Correlation Between Novartis and Bayer AG
Can any of the company-specific risk be diversified away by investing in both Novartis and Bayer AG at the same time? Although using a correlation coefficient on its own may not help to predict future stock returns, this module helps to understand the diversifiable risk of combining Novartis and Bayer AG into the same portfolio, which is an essential part of the fundamental portfolio management process.
By analyzing existing cross correlation between Novartis AG and Bayer AG, you can compare the effects of market volatilities on Novartis and Bayer AG and check how they will diversify away market risk if combined in the same portfolio for a given time horizon. You can also utilize pair trading strategies of matching a long position in Novartis with a short position of Bayer AG. Check out your portfolio center. Please also check ongoing floating volatility patterns of Novartis and Bayer AG.

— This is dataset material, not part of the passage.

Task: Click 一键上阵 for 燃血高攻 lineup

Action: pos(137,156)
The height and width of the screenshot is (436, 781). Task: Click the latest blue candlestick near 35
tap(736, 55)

Diversification Opportunities for Novartis and Bayer AG
Almost no diversification
The 3 months correlation between Novartis and Bayer is 0.9. Overlapping area represents the amount of risk that can be diversified away by holding Novartis AG and Bayer AG in the same portfolio, assuming nothing else is changed. The correlation between historical prices or returns on Bayer AG and Novartis is a relative statistical measure of the degree to which these equity instruments tend to move together. The correlation coefficient measures the extent to which returns on Novartis AG are associated (or correlated) with Bayer AG. Values of the correlation coefficient range from -1 to +1, where. The correlation of zero (0) is possible when the price movement of Bayer AG has no effect on the direction of Novartis i.e., Novartis and Bayer AG go up and down completely randomly.
Pair Corralation between Novartis and Bayer AG
Assuming the 90 days horizon Novartis is expected to generate 1.42 times less return on investment than Bayer AG. In addition to that, Novartis is 1.09 times more volatile than Bayer AG. It trades about 0.1 of its total potential returns per unit of risk. Bayer AG is currently generating about 0.16 per unit of volatility. If you would invest 1,975 in Bayer AG on December 29, 2024 and sell it today you would earn a total of 476.00 from holding Bayer AG or generate 24.1% return on investment over 90 days.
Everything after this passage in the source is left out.